Technical aspects of CTF contest organization

Date of publication: 09/07/2018, Michał Leszczyński


CTF competitions often turn out to be a great amusement, but they also play a very important role in training of IT security specialists. Such kinds of challenges are challenging both to contestants and organizers. This article will describe organizational aspects related to such competitions, taking European Cyber Security Challenge 2018 qualifications as an example.

    Introduction

    Capture the Flag most often is a competition which is held in particular time frame. Contestants are presented with few to few thousand tasks with varying difficulty level. Each task contains more or less precise hints about the suggested way of solving it. It also has references to appropriate resources (URL of web application to be hacked, binaries etc).

    Typical task categories are:

    • web – web applications in the organizer’s infrastructure, which have to be somehow attacked,
    • stegano – tasks in which steganography techniques were used (e.g. analysis of a wav file with hidden text transmission),
    • crypto – tasks related to breaking ciphers, digital signatures and other cryptographic systems,
    • pwn – tasks which require usage of binary exploitation techniques (e.g. buffer overflow, heap exploitation),
    • forensic – various investigations (eg. analysis of communication dumps),
    • recon – usually multi-step reconnaissance performed by following various traces,
    • re – tasks related to reverse engineering (e.g. analysis of executables),
    • misc – various riddles which don’t match to the above categories.

    When task is succesfully solved, the contestant receives a flag, which is an evidence of task completion.

    hack.cert.pl portal

    What every CTF needs is to somehow distribute the tasks to the contestants and to verify the correctness of flags submitted by them. If the scale of a project is small, it can be done fully manually using e-mails, for instance.

    All competitions organized by CERT Polska are ran in a special web portal named hack.CERT.PL, which is responsible for user accounting, presenting task objectives, flag verification and presentation of a ranking list for active competitions.

    Task list on hack.cert.pl web portal

    Hosted services

    While it is possible to launch particular tasks from “re” or “crypto” categories without specialized infrastructure, it is required to provide special services for “pwn” and “web” categories. Such services have to be continously available to CTF contestants.

    One of most important problems with running such kind of services is variety of expectations, especially if the contest is authored by few different persons. While one task author needs a stack of Ubuntu + nginx + Node.js in order to provide his task from “web” category, the other one may need an obsolete Debian version in order to provide a task from “pwn” category. Because the variety of target environments may be very high, it worth to consider usage of Docker. Because most of the tasks may need more than one container (usually a tandem of database + http server), Docker Compose may be also useful.

    This way, we’ve introduced a requirement for each task to be delivered in a form of source code package containing docker-compose.yml file, which will use precompiled images (np. mysql/mysql-server) and custom containers defined using Dockerfiles.

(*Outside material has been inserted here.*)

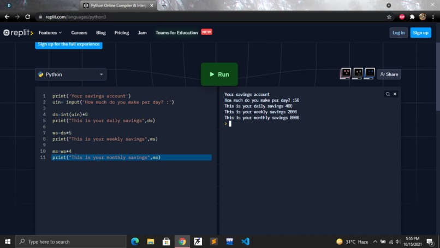Image resolution: width=440 pixels, height=248 pixels.
Task: Click the replit logo
Action: coord(18,33)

    Because a team of CTF task authors may consist of even a dozen persons, such design decision eliminated most of “works for me” kind of problems. On the other hand, additional time was spent on providing help for colleagues which are less familiar with Docker technology. Moreover, some problems related to task deployment were solved yet on the development stage.

    A docker-compose.yml file for “web blind” task

    A Dockerfile for “web blind” task

    A uwsgi.ini file for “web blind” task

    Comment: web service for “web blind” task was a Flask application contained in webblind.py file. Flask Instance was in a variable named app.

    All services were run under watchful eye of systemd:

    Systemd configuration for web blind task (/etc/systemd/system/ctf-webblind.service)

    Comment: After adding a new service it is required to issue systemctl enable ctf-webblind command. Next, the service should be started using service ctf-webblind start. One may use journalctl -fu ctf-webblind command in order to see a log stream for particular service.

    High-risk services (nsjail)

    While solving some tasks, especially the ones from “pwn” category, the attacker may obtain ability to perform remote code execution (RCE) in the task’s infrastructure.

    Such kind of vulnerability could be used to attack organizer’s infrastructure. The most typical approach for such attack is a “fork bomb” – a program which constantly runs new copies of itself until system resources are exhausted.

    The simplest fork-bomb in bash

    Comment: You should consider running a fork-bomb on your own, test infrastructure before releasing it to the contestants.

    Because Docker containers were not designed for running untrusted code, further infrastructure hardening could be done using NsJail tool.

    NsJail is a Linux tool for process isolation. It is using kernel functions related to the control groups, resource limits and system call filters. For our case, the “network service inetd style isolation” mode was especially useful.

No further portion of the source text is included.